The decision comes a year after Trump unilaterally withdrew the US from the nuclear deal.
Published: Sun 7 Jul 2019, 11:10 AM
Updated: Sun 7 Jul 2019, 6:35 PM
Iran said on Sunday it would further scale back its commitment to the 2015 nuclear deal with world powers, raising its uranium enrichment level beyond agreed levels to produce fuel for power plants.
The announcement signaled a growing challenge to escalating US sanctions pressure.
In a news conference, senior Iranian officials said Tehran would keep reducing its commitments every 60 days, unless signatories of the pact moved to protect it from US sanctions, but they left the door open to diplomacy.
Before the deal was sealed, Iran produced 20 per cent enriched uranium needed to fuel its Tehran reactor and the level of enrichment for its southern Bushehr nuclear power plant was 5 per cent.
"We will enrich uranium based on our needs ... right now we don't need to enrich uranium needed for Tehran reactor," said Behrouz Kamalvandi, Iran's Atomic Energy Organisation spokesman.
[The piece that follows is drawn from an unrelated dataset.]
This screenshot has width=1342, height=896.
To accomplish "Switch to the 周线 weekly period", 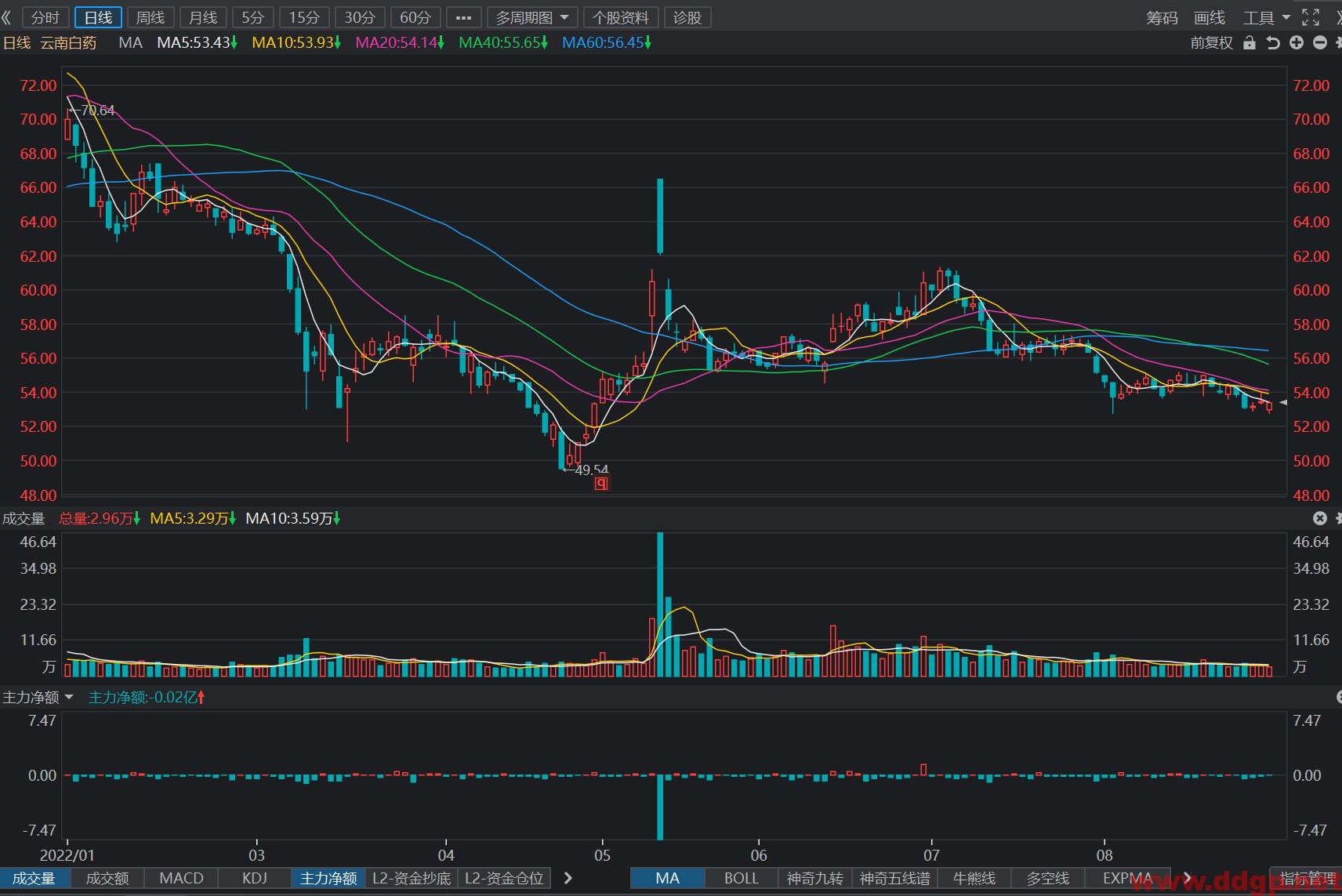I will click(151, 17).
"We will enrich uranium to the level that is needed for the Bushehr reactor."
Long-tense relations between Tehran and Washington took a turn for the worse in May 2018 when US President Donald Trump pulled out of the 2015 nuclear deal reached before he took office, and reimposed sanctions.
Under the pact, Iran can enrich uranium to 3.67 per cent fissile material, well below the 20 per cent it was reaching before the deal and the roughly 90 per cent suitable for a nuclear weapon.